November 24, 1999


Health and Medical Care in San Diego and Baja California: Prospects for Collaboration

How can the most important of all human needs —health care— best be managed in our cross-border region? Health-care issues in the San Diego/Baja California region have recently emerged at the forefront of heated debate. How do the challenges of access on one side of the border affect health services and resources on the other? What can be done to clarify the legal rights of individuals needing emergency care and to improve regional access to trauma care? Are the public health systems effectively controlling communicable diseases? What is the role of private sector involvement in Baja California's health insurance industry? How might community-based organizations contribute to expanded health-care access on either side of the border?

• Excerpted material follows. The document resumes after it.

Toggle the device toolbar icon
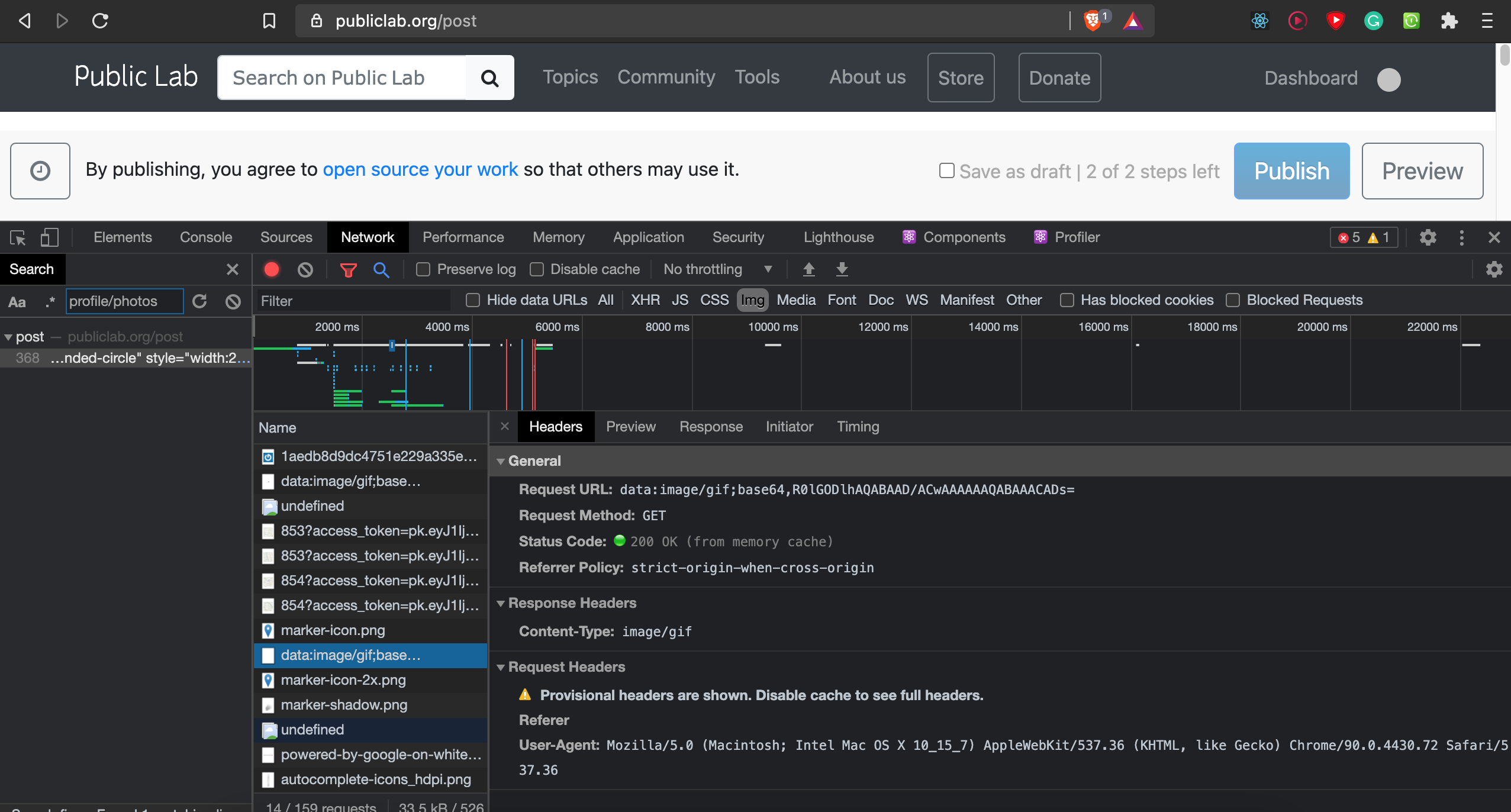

As in many policy arenas, the U.S./Mexico border creates both challenges and opportunities for the development of health-care services. A high percentage of San Diego's population lacks health insurance, resulting in both uncompensated emergency care in San Diego and utilization of Baja California's less expensive health system and pharmacies. While health care is guaranteed by law in Baja California, the inadequately funded public health facilities subject patients to long waits for treatment and may not offer the latest technology or medications. More affluent Baja Californians often pay for medical services in San Diego. The less affluent, pushed by desperation to seek treatment unavailable at home, may go to extreme measures to obtain care north of the border. Others, particularly U.S. retirees and dependents resident in Baja California, may prefer to use medical services south of the border but are unable to obtain coverage under medicare or U.S.-based health insurance policies. It is clear that as a result of both increased binational residency and gaps in access to care, some residents of both San Diego and Baja California seek medical services on the other side of the border.

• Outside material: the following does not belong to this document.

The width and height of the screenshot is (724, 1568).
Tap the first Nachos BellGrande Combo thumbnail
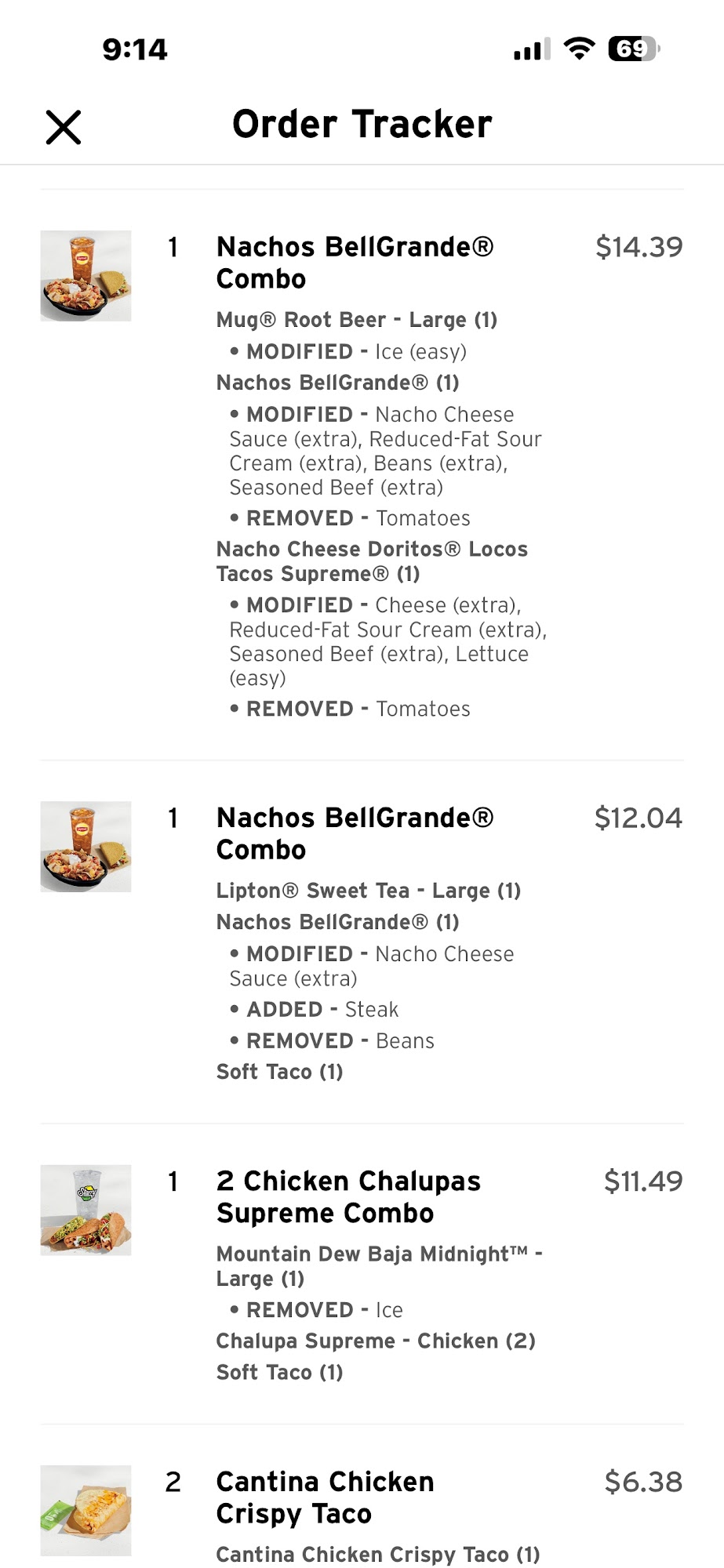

The public policy implications of this binational health-care region are not entirely clear. For this reason, San Diego Dialogue will host a Forum Fronterizo on Dec. 10 at the Sheraton San Diego Hotel and Marina, at 12:45 p.m.-2:30 p.m. to consider the most pressing issue of access to health services and medical care in the San Diego/Baja California region. The keynote speaker, Dr. Eduardo González Pier, a health economist and director of planning in the Mexican Institute for Social Security (Mexico's largest health-service provider), will discuss recent reforms in the Mexican health care sector. His presentation will highlight opportunities for the development of innovative services aimed at addressing the region's unique challenges. A panel of regional experts from the public and private sector will then address local perspectives. Marcela Merino, executive director of Fronteras Unidas Pro Salud; Dr. George Flores, public health officer for San Diego County, and Pablo Schneider, executive vice president of Blue Cross and Blue Shield de Mexico, will discuss the use of telemedicine for emergency and specialized health services, improved regulatory mechanisms in Baja California, revised cross-border health insurance regulations in California, portability of public and private health coverage across the border, cooperation in medical education and training, and establishment of a trauma center in Baja California. They will also explore potential policy actions for creating stronger ties among the public sector, community-based non-profits and private health insurance and health-care providers.